The general plan we discussed for Nora was as follows:

• add more complex carbohydrates to diet
• add more fiber to diet
• decrease fat intake
• concentrate on a low oxalate diet
• add either pectin, Benefiber or Questran to diet to slow down food transition time in the gut to increase absorption and in turn thicken stools
• check plasma citrulline level with next set of labs – plasma citrulline is an amino acid produced in the liver and intestine, new research is finding that checking this level can be an indication of nutrient absorption through the intestine and is being used as a guide to predict successful weaning down of TPN
• to do an upper GI w/ small bowel follow through – this will show how much Nora’s intestine has grown since her initial surgery, show if there is any bowel dilation and show the transition time (how fast things move through the intestine). All of this information will help them help us manage Nora’s SBS better.
• do an ultrasound of Nora’s liver  – they suggested this to be done because they have seen in some SBS children (not many, but some) who suffered pre-Omegaven liver damage to have permenant liver damage even though the bilirubin and liver enzymes returned to normal. They do not suspect this to be the case with Nora but just want to rule it out with a non-invasive test.
• adjust Nora’s TPN recipe according to her labs

Montana and I are on board with all of their suggestions and are very excited about them. Nora will be having the upper GI and ultrasound next week. They really wanted to do it in Birmingham but when we told them how traveling has messed up Nora’s system in the past they were very understanding on why we didn’t want to add one more stress to her system at that time and did not push us to do so.

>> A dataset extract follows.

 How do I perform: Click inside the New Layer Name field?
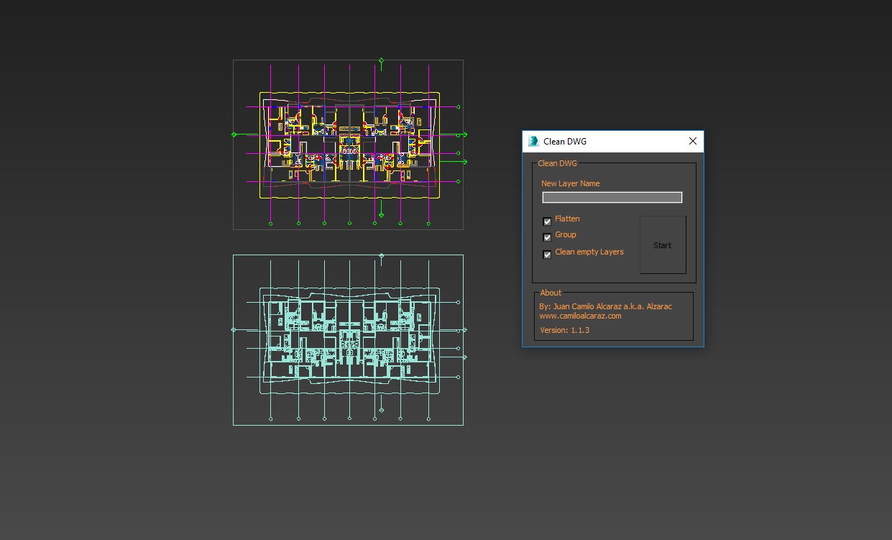coord(612,196)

Overall Nora did very well on the trip. It was the longest distance she has ever traveled. She only got really fussy during the last hour or two going up and back. Oh how thankful we are that our car has a DVD player! We made lots of stops along the way for her to get out and run around. On the way home we let her pick out a new toy at a truck stop to keep her entertained. They had girly toys galore but what did our little princess pick out….a snake! Montana and I thought it was too funny and was perfect for her tough little self.

The trip was very tiring and it did have it’s stressful moments….like getting extremely lost when we first got into town then switching hotels at 10 o’clock at night after realizing the one we had booked over the internet was not appropriate for Nora. Even after we found a more comforting place to lay our heads, me with my germaphobeness had a huge amount of anxiety about having Nora in a hotel room, even after bleaching and Lysoling every surface. But it all worked out fine in the end and the highlights definitely outweighed the negatives. Nora even had her first in-person meeting with another short bowel child at clinic! Little Emmanuel was just a little older than Nora and he just happened to be the first baby on Omegaven in Birmingham.

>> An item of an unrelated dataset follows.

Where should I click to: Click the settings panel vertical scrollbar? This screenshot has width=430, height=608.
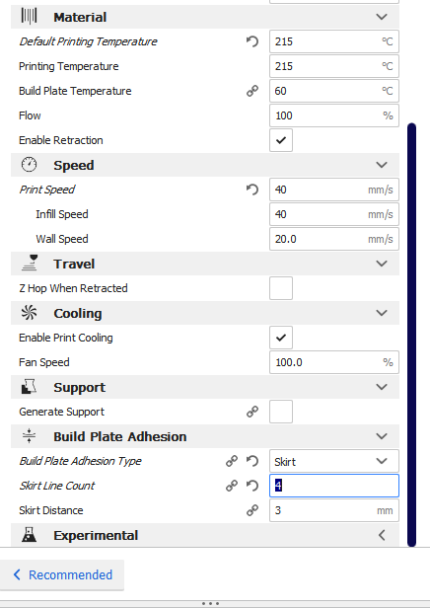pos(412,335)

They want to see Nora again in about 8 weeks. They don’t have a set time schedule on how often they see each patient, they base it on the individual child’s condition. They are very willing to work with our local doctors and do a lot of communication via e-mail so we can keep them up to date on how Nora’s doing. They’ve been working with Dr. Crooms’ office on the details of the upper GI for next week which makes us feel oh-so much better about the procedure and having Dr. Croom’s involved is always a plus. It was originally scheduled for this week but Dr. Crooms wanted to have the preferred pediatric radiologist take care of Nora and he is out this week. Which radiologist may sound like a small detail when it comes to a common procedure for SBS children but to us it makes all the difference between dreading next Tuesday and knowing that she’ll be in the best hands possible.